## Task statement:
Reproduce the first line of the entries that follow and each later line, word for word, ending with the one containing "Task: Select the 'Переместить тему' checkbox".

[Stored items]
□ □ □ □

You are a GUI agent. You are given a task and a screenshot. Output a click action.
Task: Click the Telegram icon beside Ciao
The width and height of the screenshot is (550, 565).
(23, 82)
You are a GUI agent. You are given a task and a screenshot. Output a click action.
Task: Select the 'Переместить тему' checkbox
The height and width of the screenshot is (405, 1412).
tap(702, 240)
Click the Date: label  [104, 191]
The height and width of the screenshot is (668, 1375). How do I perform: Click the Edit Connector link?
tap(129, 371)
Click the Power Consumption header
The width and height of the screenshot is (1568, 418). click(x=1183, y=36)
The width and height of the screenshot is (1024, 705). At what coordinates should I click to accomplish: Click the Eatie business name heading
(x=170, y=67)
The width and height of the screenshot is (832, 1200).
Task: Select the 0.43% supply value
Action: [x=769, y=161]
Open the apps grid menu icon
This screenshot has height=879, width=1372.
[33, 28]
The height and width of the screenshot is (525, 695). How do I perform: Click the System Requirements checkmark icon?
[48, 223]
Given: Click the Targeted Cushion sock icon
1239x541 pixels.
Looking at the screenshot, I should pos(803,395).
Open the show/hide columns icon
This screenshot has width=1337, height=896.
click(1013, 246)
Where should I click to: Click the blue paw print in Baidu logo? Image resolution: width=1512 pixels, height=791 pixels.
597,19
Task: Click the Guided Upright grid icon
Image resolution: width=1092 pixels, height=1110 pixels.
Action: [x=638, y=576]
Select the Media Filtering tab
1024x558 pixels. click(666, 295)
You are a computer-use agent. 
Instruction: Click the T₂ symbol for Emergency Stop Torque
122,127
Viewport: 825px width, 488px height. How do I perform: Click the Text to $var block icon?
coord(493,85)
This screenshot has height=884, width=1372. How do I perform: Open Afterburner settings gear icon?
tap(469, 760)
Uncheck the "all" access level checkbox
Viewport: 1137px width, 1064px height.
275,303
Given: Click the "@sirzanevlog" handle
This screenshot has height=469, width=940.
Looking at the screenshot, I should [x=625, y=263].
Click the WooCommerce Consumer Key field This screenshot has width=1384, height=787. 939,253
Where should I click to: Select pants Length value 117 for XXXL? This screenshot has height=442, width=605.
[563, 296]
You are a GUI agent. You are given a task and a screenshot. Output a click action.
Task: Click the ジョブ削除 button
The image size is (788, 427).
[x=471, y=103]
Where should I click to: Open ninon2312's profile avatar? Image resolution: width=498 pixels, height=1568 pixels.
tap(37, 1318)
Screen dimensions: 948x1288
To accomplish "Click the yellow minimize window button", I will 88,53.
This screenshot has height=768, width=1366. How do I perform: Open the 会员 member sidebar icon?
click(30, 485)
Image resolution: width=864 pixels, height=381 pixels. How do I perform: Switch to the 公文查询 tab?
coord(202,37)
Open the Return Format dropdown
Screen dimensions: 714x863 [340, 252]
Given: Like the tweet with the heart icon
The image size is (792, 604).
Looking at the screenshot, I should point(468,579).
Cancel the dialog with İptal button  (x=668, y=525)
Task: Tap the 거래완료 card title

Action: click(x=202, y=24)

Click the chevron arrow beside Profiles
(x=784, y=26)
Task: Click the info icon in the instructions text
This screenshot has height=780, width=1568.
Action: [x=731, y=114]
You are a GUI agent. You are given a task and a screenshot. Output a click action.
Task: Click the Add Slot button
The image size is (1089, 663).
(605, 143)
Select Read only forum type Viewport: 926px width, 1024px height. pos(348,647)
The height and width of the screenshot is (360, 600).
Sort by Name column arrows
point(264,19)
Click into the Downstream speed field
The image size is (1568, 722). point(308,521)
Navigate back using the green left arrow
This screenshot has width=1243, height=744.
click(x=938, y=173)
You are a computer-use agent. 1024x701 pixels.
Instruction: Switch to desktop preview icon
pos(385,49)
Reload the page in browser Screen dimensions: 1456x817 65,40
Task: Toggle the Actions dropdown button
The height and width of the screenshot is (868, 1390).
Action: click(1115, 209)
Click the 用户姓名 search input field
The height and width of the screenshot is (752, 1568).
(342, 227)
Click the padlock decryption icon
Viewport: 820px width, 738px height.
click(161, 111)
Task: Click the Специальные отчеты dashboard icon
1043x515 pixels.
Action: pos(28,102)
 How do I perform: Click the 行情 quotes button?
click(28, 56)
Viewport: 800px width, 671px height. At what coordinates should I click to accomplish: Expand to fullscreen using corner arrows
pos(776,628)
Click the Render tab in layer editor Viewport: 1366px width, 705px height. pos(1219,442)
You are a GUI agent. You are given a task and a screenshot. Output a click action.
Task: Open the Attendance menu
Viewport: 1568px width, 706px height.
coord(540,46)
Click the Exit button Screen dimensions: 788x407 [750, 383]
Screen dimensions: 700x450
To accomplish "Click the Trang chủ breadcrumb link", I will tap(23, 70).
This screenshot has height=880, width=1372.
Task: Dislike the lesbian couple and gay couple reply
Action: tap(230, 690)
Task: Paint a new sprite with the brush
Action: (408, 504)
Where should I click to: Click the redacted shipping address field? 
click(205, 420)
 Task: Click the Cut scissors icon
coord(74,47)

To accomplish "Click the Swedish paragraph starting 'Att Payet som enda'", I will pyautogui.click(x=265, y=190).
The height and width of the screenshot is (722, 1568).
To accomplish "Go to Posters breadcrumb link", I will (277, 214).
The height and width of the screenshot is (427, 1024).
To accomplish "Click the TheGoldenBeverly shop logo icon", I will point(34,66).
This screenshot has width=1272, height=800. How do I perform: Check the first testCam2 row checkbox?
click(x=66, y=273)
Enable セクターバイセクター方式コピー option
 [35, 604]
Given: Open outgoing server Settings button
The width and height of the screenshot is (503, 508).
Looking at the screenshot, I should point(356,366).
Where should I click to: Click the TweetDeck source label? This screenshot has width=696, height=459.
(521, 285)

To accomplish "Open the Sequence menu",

□ □ □ □

## Exercise result:
You are a GUI agent. You are given a task and a screenshot. Output a click action.
Task: Click the Telegram icon beside Ciao
The width and height of the screenshot is (550, 565).
(23, 82)
You are a GUI agent. You are given a task and a screenshot. Output a click action.
Task: Select the 'Переместить тему' checkbox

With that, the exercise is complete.